About the film-maker

Bettina Ng’weno is from Nairobi.  She studied Agricultural Science and Management at the University of California, Davis and later Cultural Anthropology at Stanford University and Johns Hopkins University. She lives in California where she is a university professor and Kenya where she conducts research and makes films. The Time is Now is her first film.

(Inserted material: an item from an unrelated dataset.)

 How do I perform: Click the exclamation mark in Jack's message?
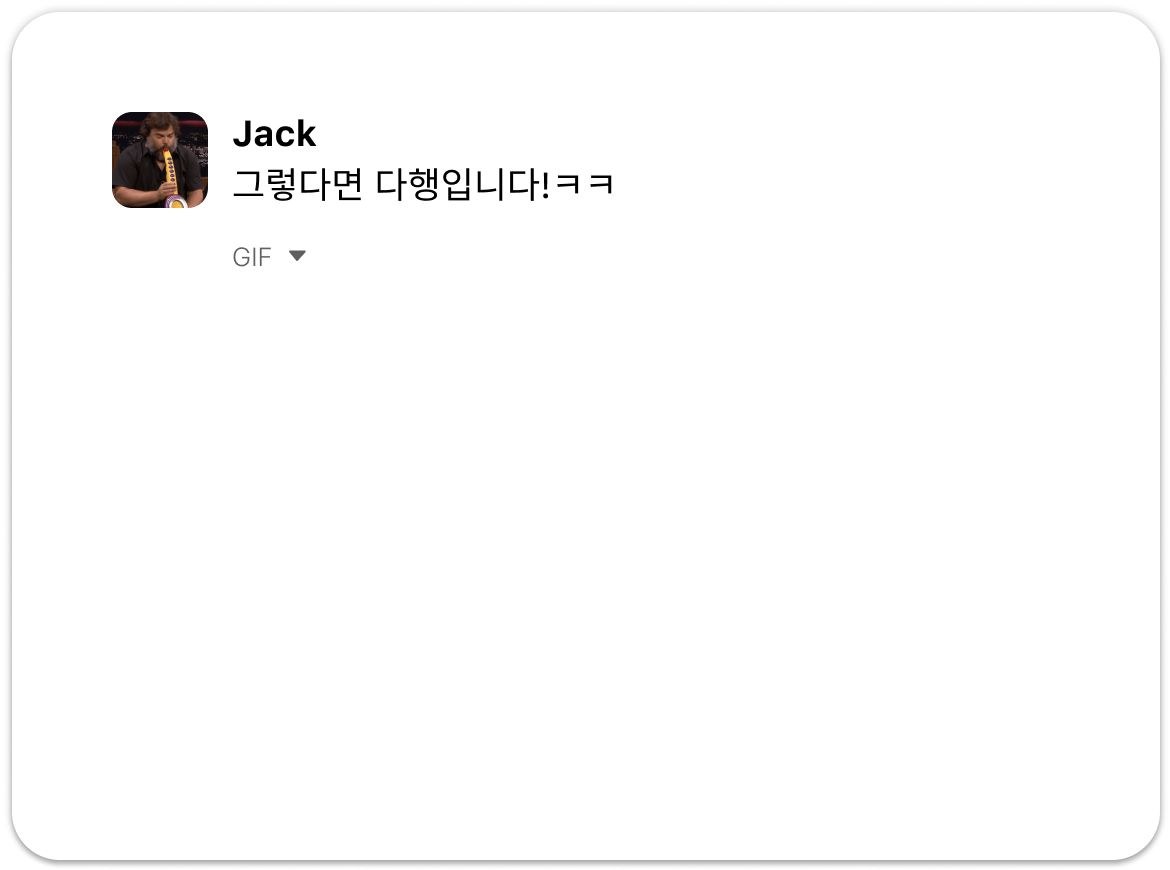546,185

For more information: Email, Bettina Ng’weno (producer and director):

lastdanceinkaloleni@gmail.com

Synopisis

LAST DANCE IN KALOLENI is a drama about the struggle of ordinary people for an acceptable future in the face of political and personal uncertainty and upheaval.  Set in 1959 Nairobi, Kenya, on the eve of independence from colonial rule, the story follows the life of Miriam, a young housewife living in African Railway housing estates, who loves to dance. Jolted out of her secure surroundings of the Railways by her husband, Aleke’s industrial accident, she finds herself thrown into the center of political and personal transformation. Miriam’s life, dreams of upward mobility and sense of self must be reconsidered as she struggles to find a way to survive.  In the process she runs into an old flame, Tipa, who complicates her decisions. Her ability to dance proves essential to her survival and the final choices she makes.

Goal

We seek to produce a professional internationally distributed film made in Kenya, which tells a uniquely Kenyan, and particularly Nairobi, story of identity and struggle. Set in 1959, LAST DANCE IN KALOLENI is a nuanced, full and rich portrait of a time whose impacts can still be felt today in the urban landscape of Nairobi. We would like the audience to take away the sounds, feeling, smells, tastes, heat, tensions, love, hopes and dreams of Nairobi of 1959, of that moment of great possibility and perhaps great loss at the birth of a new country.

Heritage

We want to tell this story because Nairobi of today is a rapidly changing city.  As the old city is brought down to make room for the new city, the historic African presence of Nairobi is disappearing. Forgotten in the process is the space of dreams centered in the world of labor, music and politics that created middle class Kenya and that built the city to what it is today. We are passionate about this story for its ability to bring back those times and those dreams that imagined life and the city yet to come.  We embark on this film project to celebrate Nairobi.